I just wanted to let people here know about it, not only because it's an upcoming natural disaster brewing, but also because of the crisis management aspects. The online Mexican media that I can read with my terrible Spanish and lots of dependence on Google Translate are focusing on the serious information that people need to know, and people seem to be handling it all right thus far. Local authorities are using social media to keep people up to date. It's just fascinating.

CENAPRED is the government agency that issues daily updates and sets the alert level. In this morning's alert, they gave detail about the harmonic tremor for the first time I recall. I really like Popocatepetl because it is a beautiful Mexican volcano and, at least up until now, hasn't been all that threatening in its eruption style.


How can you not love a volcano that looks like that?

Once it goes off, of course, there is going to be lots of English-language coverage, but in the meantime, I've got a page going, live-blogging news and CENAPRED announcements, in English, if anyone is interested in following how authorities manage this crisis, which is in a rather acute phase at the moment but, thus far, has not led to any public panic. They're repairing evacuation routes, per news stories; making plans to evacuate 700 schools on the volcano's flanks--again, this is a very heavily populated area; and preparing evacuation shelters. And watching. And waiting.

To get some feel of the atmosphere in the volcanology world over this, not just in Mexico, check out an old book called Volcano Cowboys. It focuses on the 1980 Mount St. Helens crisis and Pinatubo in 1991, among other disasters, and how these led to the establishment of volcano observatories, the US Volcano Disaster Assistance Program, and other innovations that are probably going to save a lot of lives now when Popo finally lets go.
 
Messages
33
Location
Corvallis, Oregon
#3
Reading about Popocatepetl as a kid was one of the first things that really got me interested in earth science.
Reading volcanologist Erik Klemetti's posts at various blog sites, from Big Think through Wired to his current gig at Discovery, introduced me to these scary marvels. Then I saw Popo in the webcam--there's just something personable about that lazy ellipse of a crater, and the way light plays on it.

However, it's kicking up this morning, still. And there's an unusual delay with the routine morning update from CENAPRED--no other news yet, but the volcano is erupting. An image from about 20 minutes ago, from near Puebla:




Just found the NOAA page for Popocatepetl. Something to keep an eye, just in case.

PS: A longer view, of the volcano's south flank, doesn't show a high column, which is reassuring.

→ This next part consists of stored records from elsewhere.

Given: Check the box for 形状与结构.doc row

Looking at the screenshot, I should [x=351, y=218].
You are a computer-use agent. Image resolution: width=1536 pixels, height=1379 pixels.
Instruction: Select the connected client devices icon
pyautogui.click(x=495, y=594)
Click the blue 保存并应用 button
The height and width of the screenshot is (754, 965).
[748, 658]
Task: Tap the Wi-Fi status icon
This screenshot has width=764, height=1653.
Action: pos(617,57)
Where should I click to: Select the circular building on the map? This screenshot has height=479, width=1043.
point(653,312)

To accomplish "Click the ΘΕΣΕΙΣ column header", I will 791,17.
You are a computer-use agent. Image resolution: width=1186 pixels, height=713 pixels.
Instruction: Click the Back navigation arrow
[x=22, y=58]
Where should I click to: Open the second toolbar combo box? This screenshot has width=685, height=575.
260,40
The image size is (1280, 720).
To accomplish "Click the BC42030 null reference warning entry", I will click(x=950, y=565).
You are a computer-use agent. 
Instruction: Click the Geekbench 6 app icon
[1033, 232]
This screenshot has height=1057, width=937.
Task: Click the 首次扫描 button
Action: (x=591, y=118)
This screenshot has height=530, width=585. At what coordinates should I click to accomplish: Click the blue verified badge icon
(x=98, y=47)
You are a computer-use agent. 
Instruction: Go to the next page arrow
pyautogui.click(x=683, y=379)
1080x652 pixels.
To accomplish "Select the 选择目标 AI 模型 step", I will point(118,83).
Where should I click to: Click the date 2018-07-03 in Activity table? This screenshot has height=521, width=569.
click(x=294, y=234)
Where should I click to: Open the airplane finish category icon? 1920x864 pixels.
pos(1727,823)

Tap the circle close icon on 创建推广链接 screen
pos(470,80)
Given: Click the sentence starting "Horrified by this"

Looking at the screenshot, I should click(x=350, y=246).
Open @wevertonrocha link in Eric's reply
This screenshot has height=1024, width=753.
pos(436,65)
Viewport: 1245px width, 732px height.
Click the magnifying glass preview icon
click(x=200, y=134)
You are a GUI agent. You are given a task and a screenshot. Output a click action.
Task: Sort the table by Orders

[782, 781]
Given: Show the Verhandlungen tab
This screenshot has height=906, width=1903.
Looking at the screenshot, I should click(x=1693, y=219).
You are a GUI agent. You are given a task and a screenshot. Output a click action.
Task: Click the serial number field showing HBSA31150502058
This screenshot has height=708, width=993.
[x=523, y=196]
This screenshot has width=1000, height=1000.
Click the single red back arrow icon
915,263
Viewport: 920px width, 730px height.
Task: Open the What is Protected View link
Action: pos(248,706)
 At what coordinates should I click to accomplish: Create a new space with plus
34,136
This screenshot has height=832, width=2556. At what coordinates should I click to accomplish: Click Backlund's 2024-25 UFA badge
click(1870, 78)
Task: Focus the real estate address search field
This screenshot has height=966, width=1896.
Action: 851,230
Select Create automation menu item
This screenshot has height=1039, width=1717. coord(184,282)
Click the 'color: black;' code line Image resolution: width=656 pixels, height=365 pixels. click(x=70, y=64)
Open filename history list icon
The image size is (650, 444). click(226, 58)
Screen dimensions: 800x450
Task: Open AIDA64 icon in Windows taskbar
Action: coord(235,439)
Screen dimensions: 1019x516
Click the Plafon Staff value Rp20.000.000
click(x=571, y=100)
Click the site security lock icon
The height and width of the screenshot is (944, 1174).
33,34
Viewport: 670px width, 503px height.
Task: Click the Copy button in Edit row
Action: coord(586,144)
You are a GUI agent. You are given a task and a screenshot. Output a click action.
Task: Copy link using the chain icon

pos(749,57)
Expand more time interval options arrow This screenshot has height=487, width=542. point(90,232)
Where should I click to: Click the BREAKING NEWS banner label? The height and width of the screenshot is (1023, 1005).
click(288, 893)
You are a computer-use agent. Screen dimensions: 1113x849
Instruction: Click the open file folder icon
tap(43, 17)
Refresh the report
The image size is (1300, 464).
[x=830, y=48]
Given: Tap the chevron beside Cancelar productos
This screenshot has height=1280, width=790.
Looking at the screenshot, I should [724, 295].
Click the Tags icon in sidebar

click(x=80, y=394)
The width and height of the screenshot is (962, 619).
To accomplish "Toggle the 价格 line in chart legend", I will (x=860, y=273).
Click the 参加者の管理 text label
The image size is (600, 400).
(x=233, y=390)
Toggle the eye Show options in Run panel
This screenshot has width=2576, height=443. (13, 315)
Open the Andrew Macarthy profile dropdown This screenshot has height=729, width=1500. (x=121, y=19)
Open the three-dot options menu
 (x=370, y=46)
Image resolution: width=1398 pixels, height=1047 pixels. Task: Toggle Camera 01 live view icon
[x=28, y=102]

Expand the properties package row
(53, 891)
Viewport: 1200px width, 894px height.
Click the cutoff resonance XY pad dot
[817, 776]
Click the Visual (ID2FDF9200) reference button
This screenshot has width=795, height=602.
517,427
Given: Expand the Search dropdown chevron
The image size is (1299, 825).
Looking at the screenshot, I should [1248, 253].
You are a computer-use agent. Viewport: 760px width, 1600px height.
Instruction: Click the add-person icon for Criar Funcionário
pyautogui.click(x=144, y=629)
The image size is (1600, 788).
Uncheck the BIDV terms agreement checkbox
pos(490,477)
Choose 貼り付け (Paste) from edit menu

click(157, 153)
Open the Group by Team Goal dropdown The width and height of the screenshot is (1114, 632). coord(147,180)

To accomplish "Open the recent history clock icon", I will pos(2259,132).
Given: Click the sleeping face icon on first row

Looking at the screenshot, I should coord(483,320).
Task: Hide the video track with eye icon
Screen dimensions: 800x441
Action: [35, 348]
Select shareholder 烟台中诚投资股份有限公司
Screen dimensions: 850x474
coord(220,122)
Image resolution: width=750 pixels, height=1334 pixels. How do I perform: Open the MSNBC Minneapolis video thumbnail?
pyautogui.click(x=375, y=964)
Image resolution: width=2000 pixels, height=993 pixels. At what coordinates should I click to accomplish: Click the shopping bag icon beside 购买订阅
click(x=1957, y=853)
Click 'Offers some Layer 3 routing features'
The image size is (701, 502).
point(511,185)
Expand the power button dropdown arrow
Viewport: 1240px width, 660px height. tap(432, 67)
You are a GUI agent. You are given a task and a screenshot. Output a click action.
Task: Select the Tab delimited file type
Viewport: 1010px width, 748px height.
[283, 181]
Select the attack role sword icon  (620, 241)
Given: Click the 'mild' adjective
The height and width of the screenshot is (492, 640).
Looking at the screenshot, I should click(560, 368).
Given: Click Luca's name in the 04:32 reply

Screenshot_2018-10-04-09-51-12.png
 
Last edited:
Messages
33
Location
Corvallis, Oregon
#4
Um, should mention that the bright white stuff in that Tianguismanalco image is steam generated by the volcano, not a typical weather cloud. Popo emits a lot of that, in addition to ash. ? whether the residual clouds in the image are meteorological or volcanogenic.

Update, October 5th: Just for visual reference in the above image, here's a clearer view this morning from that same webcam, showing remnant ash from a light eruption that happened about an hour ago.

These typical vulcanian events are still happening just as they have over the last 24 years, though somewhat bigger and much more frequent. The thing everyone is worried about, though the volcano remains at Yellow Level 2 alert level, is the increased possibility for something a lot bigger. More magma is reportedly available, but it takes a lot of other conditions to set up an eruption and those apparently haven't fallen into place yet. Still watching and waiting . . .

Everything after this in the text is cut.